• _Problem statement_: Reproduce every one of the following items word for word, changing nothing.

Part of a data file
········
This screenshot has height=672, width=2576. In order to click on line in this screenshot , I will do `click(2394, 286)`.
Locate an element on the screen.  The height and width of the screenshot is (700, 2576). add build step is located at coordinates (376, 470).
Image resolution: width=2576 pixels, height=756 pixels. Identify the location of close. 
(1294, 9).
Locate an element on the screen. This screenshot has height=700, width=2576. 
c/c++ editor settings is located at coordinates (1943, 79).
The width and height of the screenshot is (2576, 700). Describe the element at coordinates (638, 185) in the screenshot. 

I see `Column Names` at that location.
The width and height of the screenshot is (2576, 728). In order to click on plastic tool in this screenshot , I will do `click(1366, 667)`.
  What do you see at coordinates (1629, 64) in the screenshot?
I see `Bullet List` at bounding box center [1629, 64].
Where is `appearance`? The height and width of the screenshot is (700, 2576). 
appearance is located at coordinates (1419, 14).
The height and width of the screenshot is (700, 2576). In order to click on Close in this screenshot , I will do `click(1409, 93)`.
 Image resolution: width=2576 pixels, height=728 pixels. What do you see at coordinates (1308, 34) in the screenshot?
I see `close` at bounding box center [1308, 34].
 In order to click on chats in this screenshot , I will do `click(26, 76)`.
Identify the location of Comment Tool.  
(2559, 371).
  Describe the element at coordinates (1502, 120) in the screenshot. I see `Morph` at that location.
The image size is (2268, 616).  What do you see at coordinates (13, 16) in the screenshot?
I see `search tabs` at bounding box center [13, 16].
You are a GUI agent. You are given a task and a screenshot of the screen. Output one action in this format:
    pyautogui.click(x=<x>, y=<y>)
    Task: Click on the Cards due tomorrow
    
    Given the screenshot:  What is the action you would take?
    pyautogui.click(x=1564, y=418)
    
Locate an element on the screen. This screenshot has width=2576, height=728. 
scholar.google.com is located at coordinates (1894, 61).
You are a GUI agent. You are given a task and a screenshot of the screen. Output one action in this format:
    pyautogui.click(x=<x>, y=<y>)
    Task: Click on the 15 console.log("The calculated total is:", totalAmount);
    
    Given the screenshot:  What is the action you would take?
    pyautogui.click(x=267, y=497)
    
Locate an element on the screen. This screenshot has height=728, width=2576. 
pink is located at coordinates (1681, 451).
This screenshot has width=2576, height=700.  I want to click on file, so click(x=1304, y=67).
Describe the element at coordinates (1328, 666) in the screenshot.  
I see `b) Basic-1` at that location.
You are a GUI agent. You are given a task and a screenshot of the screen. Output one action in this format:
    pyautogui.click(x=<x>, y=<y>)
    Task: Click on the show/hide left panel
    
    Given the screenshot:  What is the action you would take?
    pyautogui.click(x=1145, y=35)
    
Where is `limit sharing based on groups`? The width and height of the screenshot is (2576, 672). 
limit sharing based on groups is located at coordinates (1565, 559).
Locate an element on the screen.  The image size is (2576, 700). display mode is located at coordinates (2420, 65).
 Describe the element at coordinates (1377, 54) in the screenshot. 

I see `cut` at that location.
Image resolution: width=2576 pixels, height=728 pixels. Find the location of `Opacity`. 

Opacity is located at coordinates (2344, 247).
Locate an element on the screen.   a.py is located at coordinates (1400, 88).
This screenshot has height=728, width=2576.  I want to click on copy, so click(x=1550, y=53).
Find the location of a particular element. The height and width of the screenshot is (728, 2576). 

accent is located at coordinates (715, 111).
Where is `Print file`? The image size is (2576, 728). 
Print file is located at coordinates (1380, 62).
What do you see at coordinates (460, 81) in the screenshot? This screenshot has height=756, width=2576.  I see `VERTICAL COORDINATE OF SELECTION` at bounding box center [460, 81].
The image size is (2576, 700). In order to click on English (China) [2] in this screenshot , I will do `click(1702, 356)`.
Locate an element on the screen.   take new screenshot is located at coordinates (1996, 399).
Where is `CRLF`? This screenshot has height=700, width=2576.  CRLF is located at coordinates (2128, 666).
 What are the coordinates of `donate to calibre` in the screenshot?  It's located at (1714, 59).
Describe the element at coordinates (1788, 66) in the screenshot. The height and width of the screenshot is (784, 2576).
········
• _Exercise solution_:
This screenshot has height=672, width=2576. In order to click on line in this screenshot , I will do `click(2394, 286)`.
Locate an element on the screen.  The height and width of the screenshot is (700, 2576). add build step is located at coordinates (376, 470).
Image resolution: width=2576 pixels, height=756 pixels. Identify the location of close. 
(1294, 9).
Locate an element on the screen. This screenshot has height=700, width=2576. 
c/c++ editor settings is located at coordinates (1943, 79).
The width and height of the screenshot is (2576, 700). Describe the element at coordinates (638, 185) in the screenshot. 

I see `Column Names` at that location.
The width and height of the screenshot is (2576, 728). In order to click on plastic tool in this screenshot , I will do `click(1366, 667)`.
  What do you see at coordinates (1629, 64) in the screenshot?
I see `Bullet List` at bounding box center [1629, 64].
Where is `appearance`? The height and width of the screenshot is (700, 2576). 
appearance is located at coordinates (1419, 14).
The height and width of the screenshot is (700, 2576). In order to click on Close in this screenshot , I will do `click(1409, 93)`.
 Image resolution: width=2576 pixels, height=728 pixels. What do you see at coordinates (1308, 34) in the screenshot?
I see `close` at bounding box center [1308, 34].
 In order to click on chats in this screenshot , I will do `click(26, 76)`.
Identify the location of Comment Tool.  
(2559, 371).
  Describe the element at coordinates (1502, 120) in the screenshot. I see `Morph` at that location.
The image size is (2268, 616).  What do you see at coordinates (13, 16) in the screenshot?
I see `search tabs` at bounding box center [13, 16].
You are a GUI agent. You are given a task and a screenshot of the screen. Output one action in this format:
    pyautogui.click(x=<x>, y=<y>)
    Task: Click on the Cards due tomorrow
    
    Given the screenshot:  What is the action you would take?
    pyautogui.click(x=1564, y=418)
    
Locate an element on the screen. This screenshot has width=2576, height=728. 
scholar.google.com is located at coordinates (1894, 61).
You are a GUI agent. You are given a task and a screenshot of the screen. Output one action in this format:
    pyautogui.click(x=<x>, y=<y>)
    Task: Click on the 15 console.log("The calculated total is:", totalAmount);
    
    Given the screenshot:  What is the action you would take?
    pyautogui.click(x=267, y=497)
    
Locate an element on the screen. This screenshot has height=728, width=2576. 
pink is located at coordinates (1681, 451).
This screenshot has width=2576, height=700.  I want to click on file, so click(x=1304, y=67).
Describe the element at coordinates (1328, 666) in the screenshot.  
I see `b) Basic-1` at that location.
You are a GUI agent. You are given a task and a screenshot of the screen. Output one action in this format:
    pyautogui.click(x=<x>, y=<y>)
    Task: Click on the show/hide left panel
    
    Given the screenshot:  What is the action you would take?
    pyautogui.click(x=1145, y=35)
    
Where is `limit sharing based on groups`? The width and height of the screenshot is (2576, 672). 
limit sharing based on groups is located at coordinates (1565, 559).
Locate an element on the screen.  The image size is (2576, 700). display mode is located at coordinates (2420, 65).
 Describe the element at coordinates (1377, 54) in the screenshot. 

I see `cut` at that location.
Image resolution: width=2576 pixels, height=728 pixels. Find the location of `Opacity`. 

Opacity is located at coordinates (2344, 247).
Locate an element on the screen.   a.py is located at coordinates (1400, 88).
This screenshot has height=728, width=2576.  I want to click on copy, so click(x=1550, y=53).
Find the location of a particular element. The height and width of the screenshot is (728, 2576). 

accent is located at coordinates (715, 111).
Where is `Print file`? The image size is (2576, 728). 
Print file is located at coordinates (1380, 62).
What do you see at coordinates (460, 81) in the screenshot? This screenshot has height=756, width=2576.  I see `VERTICAL COORDINATE OF SELECTION` at bounding box center [460, 81].
The image size is (2576, 700). In order to click on English (China) [2] in this screenshot , I will do `click(1702, 356)`.
Locate an element on the screen.   take new screenshot is located at coordinates (1996, 399).
Where is `CRLF`? This screenshot has height=700, width=2576.  CRLF is located at coordinates (2128, 666).
 What are the coordinates of `donate to calibre` in the screenshot?  It's located at (1714, 59).
Describe the element at coordinates (1788, 66) in the screenshot. The height and width of the screenshot is (784, 2576).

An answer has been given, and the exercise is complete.